Changement de mention de sexe et de nom sur les documents officiels

Les transsexuels demandent un assouplissement des règles

Alexandre Baril

Alexandre Baril

Les transgenres du Québec se disent bafoués dans leurs droits quant à leur nom et à leur sexe, aux yeux de l’état civil. Ils se mobiliseront jeudi pour demander au Directeur de l’état civil d’établir des procédures simplifiées pour changer leur nom et leur sexe.

 « Nous demandons simplement au Directeur de l’état civil d’assouplir les règles pour permettre aux personnes transgenres d’avoir une identité officielle sur papier qui correspond à leur réalité et ce, sans attendre cinq ans », affirme Bruno Dion, de PolitiQ-queers solidaires.

Le processus actuel, pour obtenir un changement de nom, requiert une période d’attente de cinq ans, à la suite de laquelle le demandeur doit prouver que le nouveau nom, qui n’a encore aucune valeur légale, est déjà utilisé dans la sphère personnelle, sociale et professionnelle. « Ce n’est pas évident, puisque beaucoup d’institutions n’accepteront pas de changer le nom sans qu’il ne soit officiel.

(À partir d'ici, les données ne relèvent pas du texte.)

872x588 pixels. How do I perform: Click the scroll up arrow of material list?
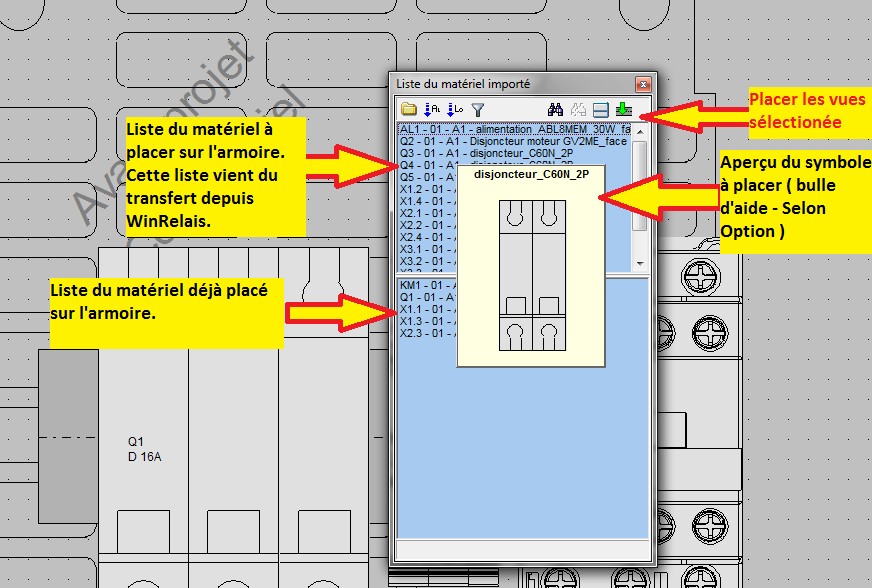[641, 132]
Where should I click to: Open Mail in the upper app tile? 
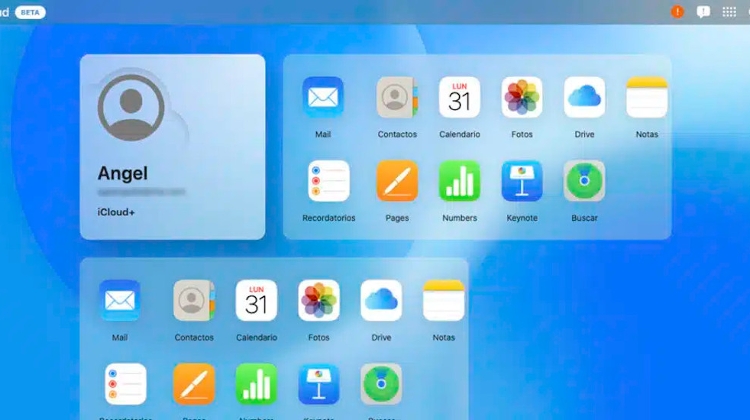322,98
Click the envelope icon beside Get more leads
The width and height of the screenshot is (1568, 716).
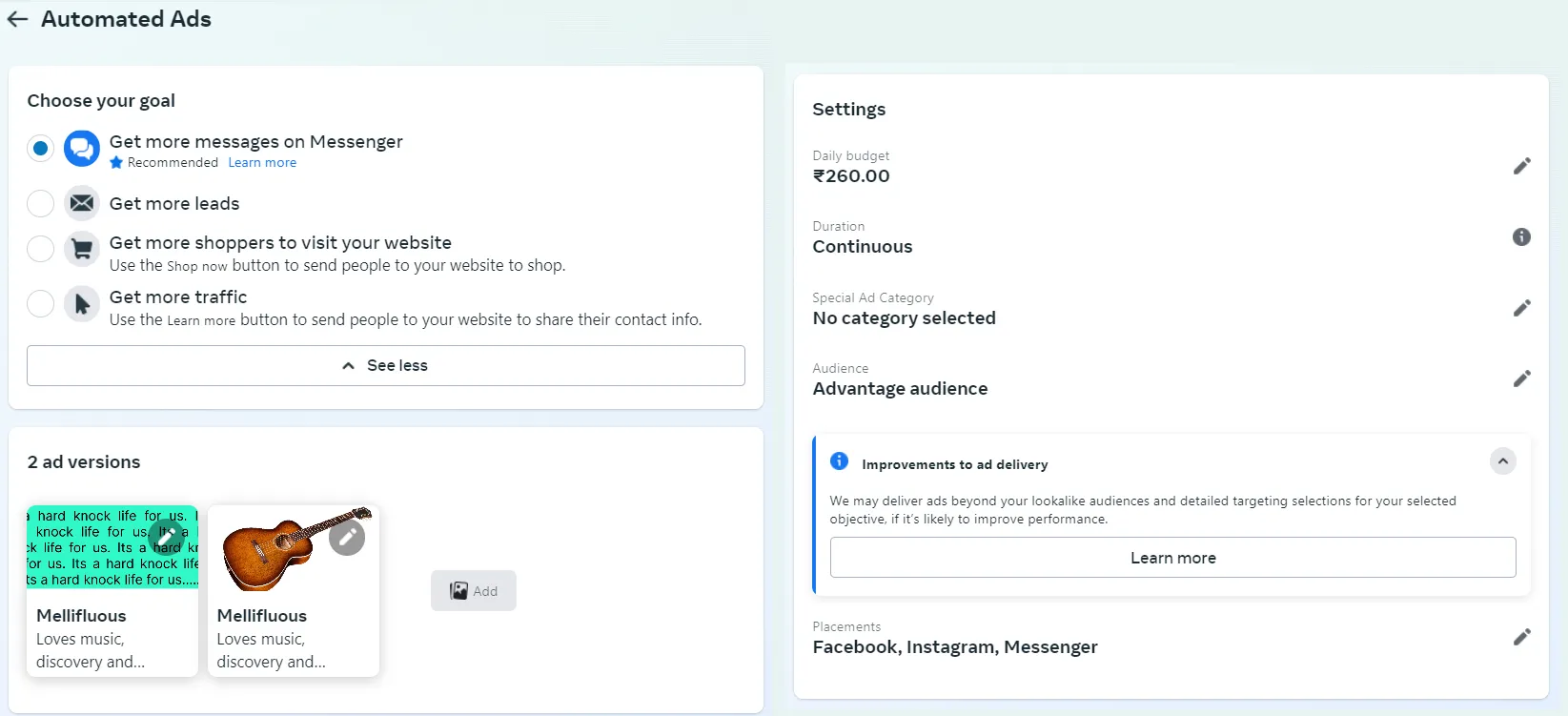(x=81, y=203)
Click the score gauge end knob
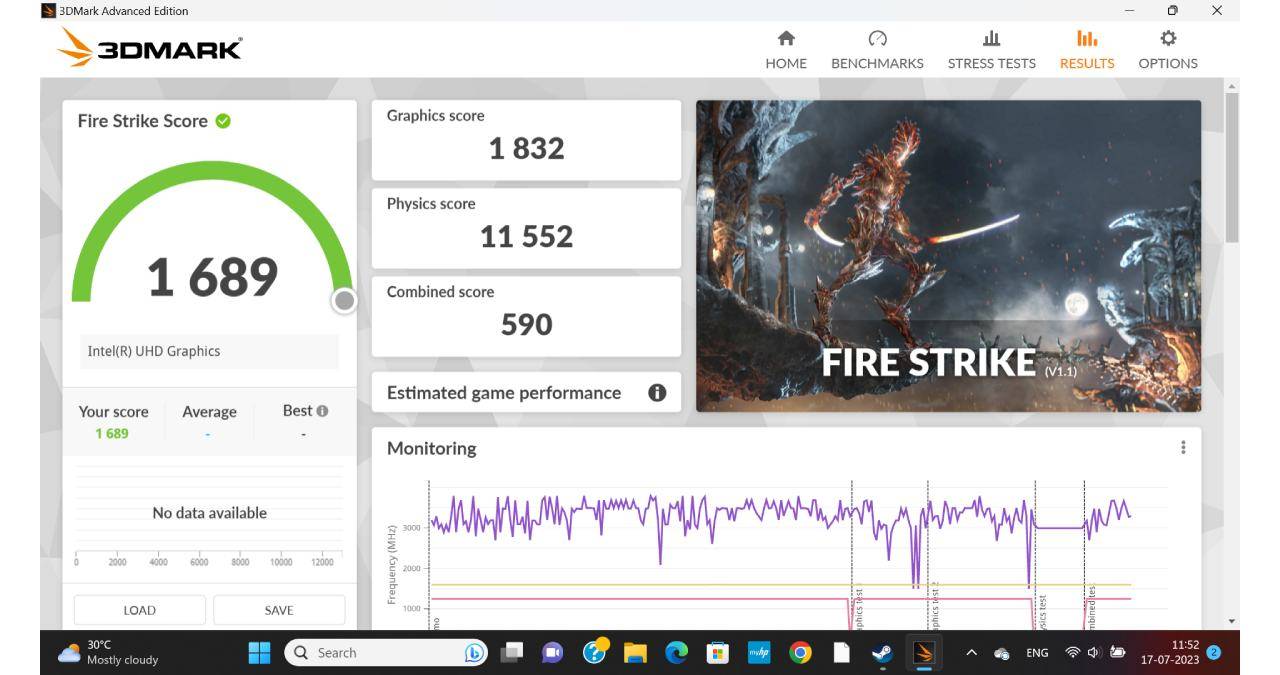The width and height of the screenshot is (1280, 675). point(344,300)
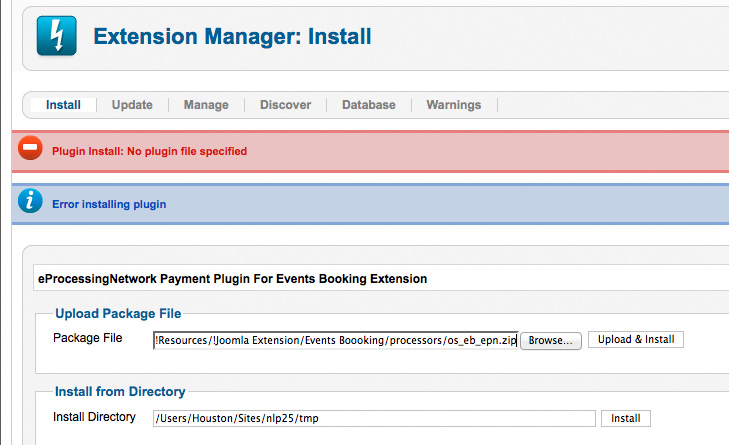Click Install button for directory install
Image resolution: width=729 pixels, height=445 pixels.
pyautogui.click(x=625, y=418)
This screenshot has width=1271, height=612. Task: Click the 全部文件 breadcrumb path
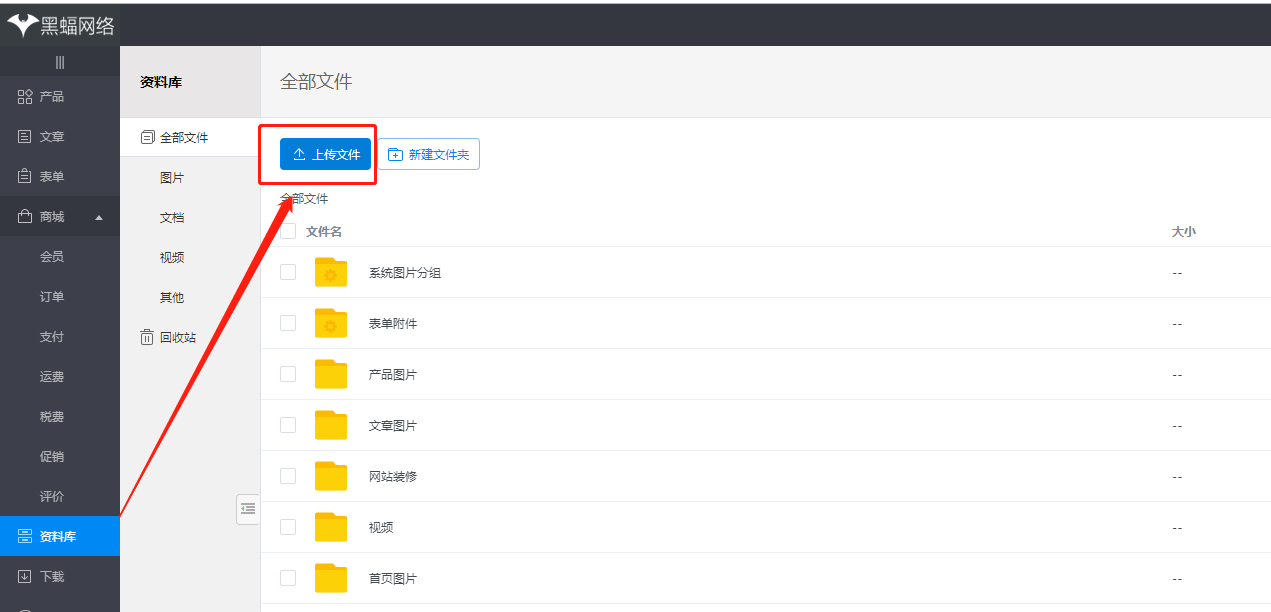tap(305, 199)
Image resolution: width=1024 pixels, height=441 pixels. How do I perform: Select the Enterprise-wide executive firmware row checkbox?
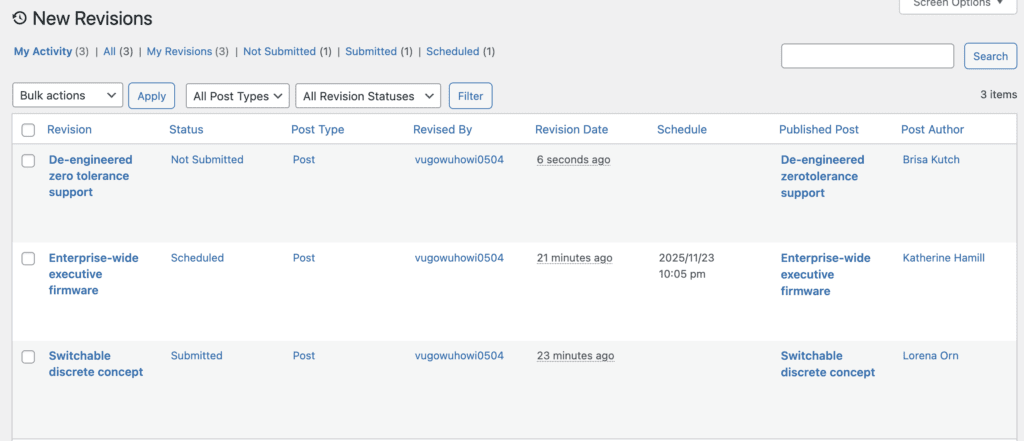click(x=28, y=258)

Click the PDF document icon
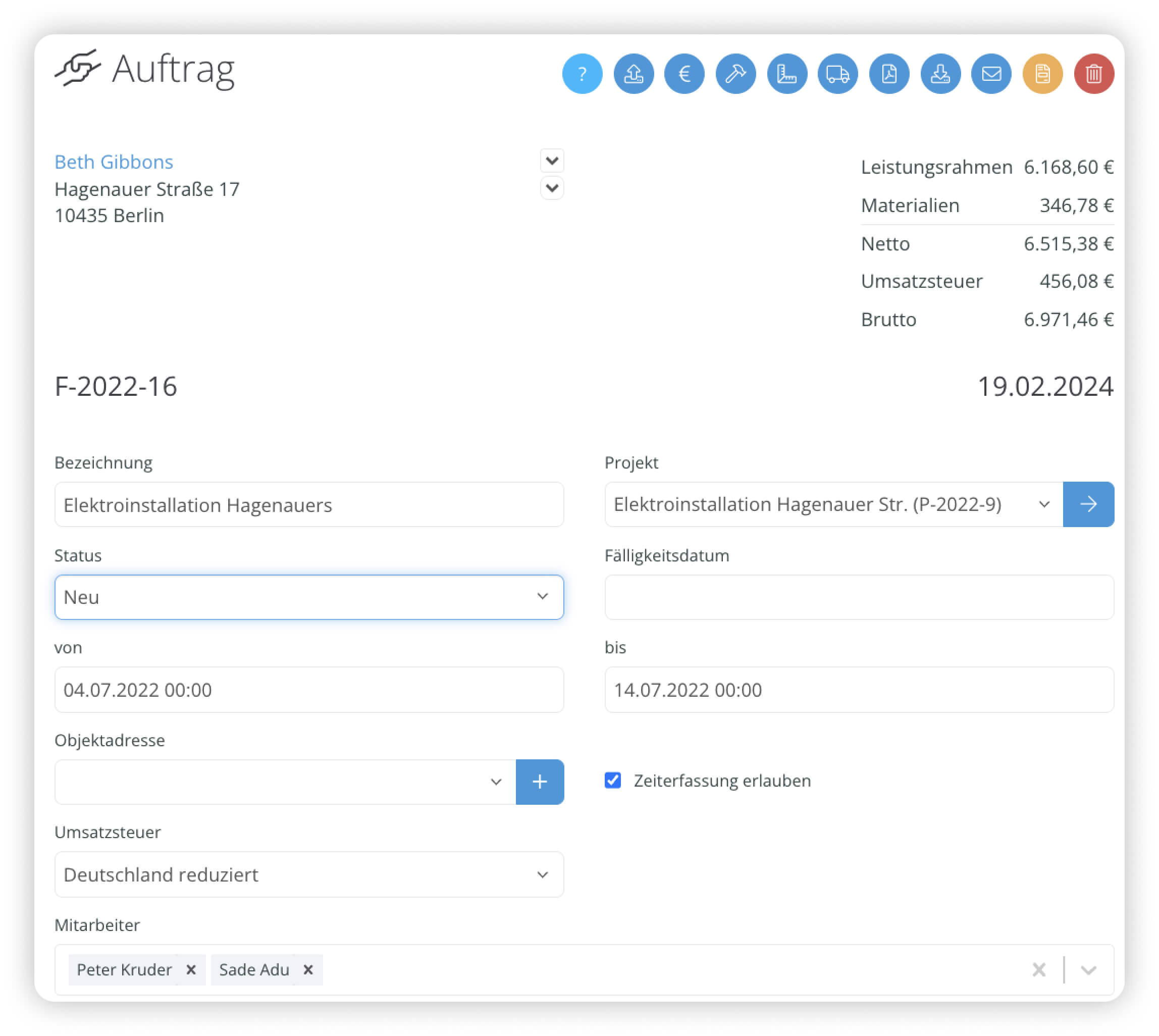889,73
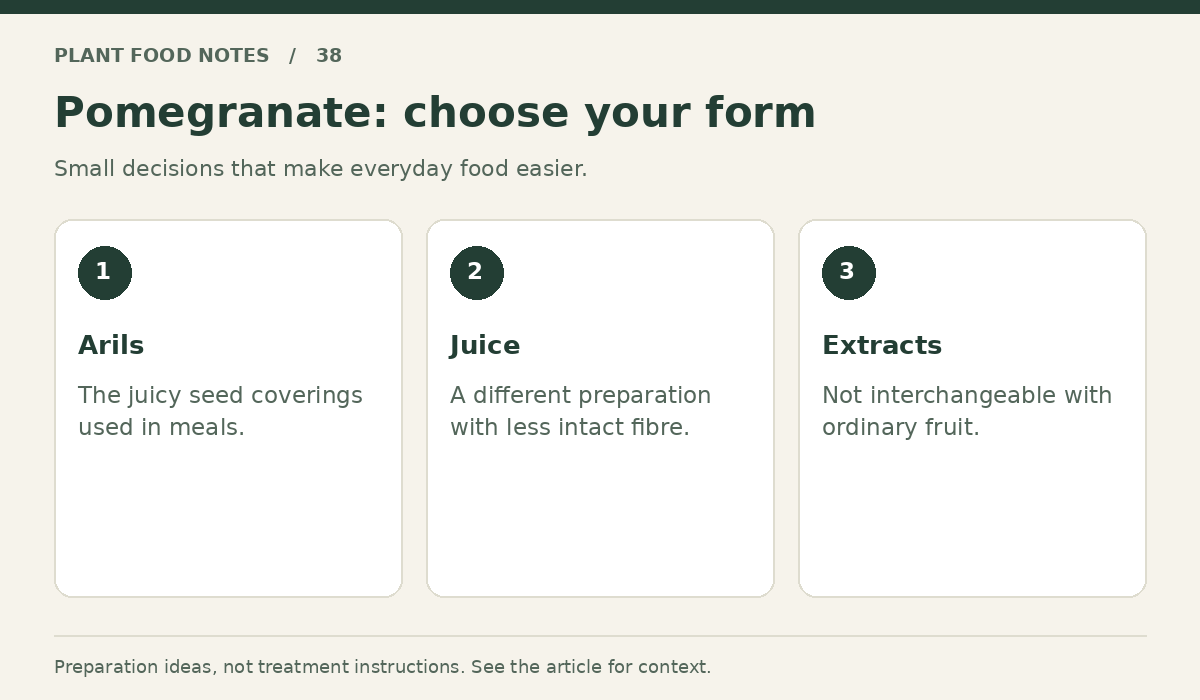Click the Arils description about seed coverings
Image resolution: width=1200 pixels, height=700 pixels.
(220, 411)
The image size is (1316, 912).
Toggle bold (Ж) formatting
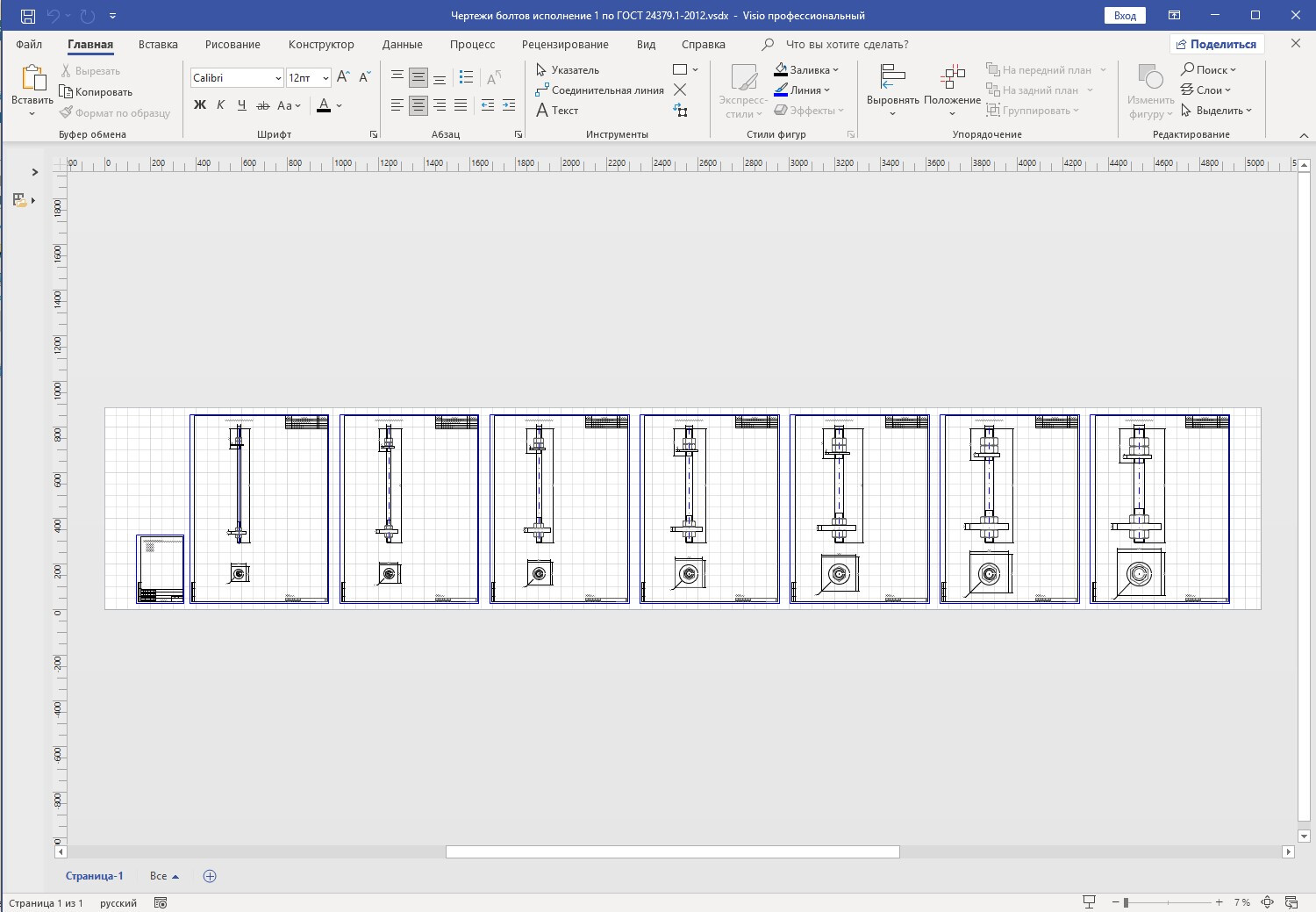pos(200,105)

C’est donc très difficile d’accumuler des preuves », explique Alexandre Baril, chargé de cours à l’UQÀM et membre lui aussi du regroupement à l’origine de la mobilisation.

La nécessité d’une chirurgie

Le collectif, auquel se sont joints la plupart des grands organismes de défense des droits de la communauté homosexuelle, des regroupements féministes, ainsi que plusieurs personnalités connues, dont les députés Amir Khadir et Thomas Mulcair, demande aussi une plus grande flexibilité dans les règles en vigueur pour effectuer un changement de sexe légal. « Ce ne sont pas tous les transgenres qui peuvent, ou même qui veulent effectuer une chirurgie pour transformer leur corps », explique M. Baril.

Cette chirurgie, qu’il s’agisse de l’ablation du pénis, de l’utérus ou de tout attribut génital, s’effectue avec le lourd tribut d’une stérilisation irréversible pour le patient. « On voit là une obligation à la stérilisation pour qu’un transsexuel devienne officiellement ce qu’il est déjà. Puisque la Cour suprême s’est opposée à la stérilisation à des fins non thérapeutiques, nous voyons là une législation qui est elle-même illégale », continue Alexandre Baril.

Un processus en chantier

Dans le document présentant la nouvelle politique québécoise en matière de lutte contre l’homophobie, dévoilée en décembre 2009, la ministre de la Justice Kathleen Weil indique qu’il s’agit du droit de toute personne de « s’épanouir et de participer pleinement à toutes les dimensions de la vie en société, peu importe son orientation ou son identité sexuelle. »

Contactée à ce sujet, l’attachée de presse de la ministre Weil, Sarah Pilotte-Henry, affirme être au courant des revendications du groupe PolitiQ-queers solidaires, mais mentionne que des changements législatifs de ce genre relèvent de décisions administratives qui peuvent prendre du temps.